I wasn't aware of the different rounding for signed divide vs signed shift right. But I think that I do now understand why disassembled C code is so crappy!
In ASM code, almost everything is almost always unsigned (eg. memory addresses, loop counters, tile numbers, and so on). In most cases it really doesn't make sense to use signed numbers (and least to shift or divide them).
For C programmers, the main difference between "int" and "uint" is probably that "int" is shorter (and easier to pronounce). And so they might end up with signed "int", without actually being aware of what they are doing (and what the compiler will do if they use a supposedly harmless expression like "i/32" instead of right shifting).
For the example, the 3DS bootrom has some interrupt handling code like this:
Code:
;in: r4 = irq.no (range 0..7Fh)
;out: r3 = address of 32bit word: (17E01200h+(irq.no/20h*4))

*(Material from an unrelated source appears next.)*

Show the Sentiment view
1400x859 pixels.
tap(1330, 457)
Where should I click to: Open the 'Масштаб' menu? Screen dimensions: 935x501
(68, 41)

;out: r1 = bit number within 32bit word: (irq.no AND 1Fh)
;---
0001247C 17E1 asrs r1,r4,1Fh ;sign-bit of irq.no
0001247E 4B0B ldr r3,=17E01200h
00012480 0EC9 lsrs r1,r1,1Bh ;sign*1Fh (=00h or 1Fh)
00012482 1909 adds r1,r1,r4 ;irq.no + sign*1Fh
00012484 114A asrs r2,r1,5h ;irq.no/20h
00012486 0949 lsrs r1,r1,5h ;irq.no/20h
00012488 0092 lsls r2,r2,2h ;irq.no/20h*4
0001248A 0149 lsls r1,r1,5h ;irq.no/20h*20h
0001248C 1A61 subs r1,r4,r1 ;irq.no - (irq.no/20h*20h) ;aka AND 1Fh
0001248E 18D3 adds r3,r2,r3 ;17E01200h + (irq.no/20h*4)
The compiler did apparently try to optimize "div 20h" as "shift 5", but then it went amok on rounding the (un-)signed result towards zero.
The code would be probably twice as small if the programmer had declared r4 as unsigned value (or if the source code had used shift instead of divide).
Assuming that it's a pretty common problem, and that it's impossible to teach C programmers not to use signed numbers... it would almost make sense to implement a "shift-and-round-towards-zero" opcode in newer processors (the newer ARM CPUs do actually have a fairly useless "uxt" opcode which helps on similar compiler-world issues, eg. when compilers think that they must ensure that "mov r0,15h" won't exceed FFFFh; which usually requires two useless opcodes, but can be now replaced with only one useless opcode).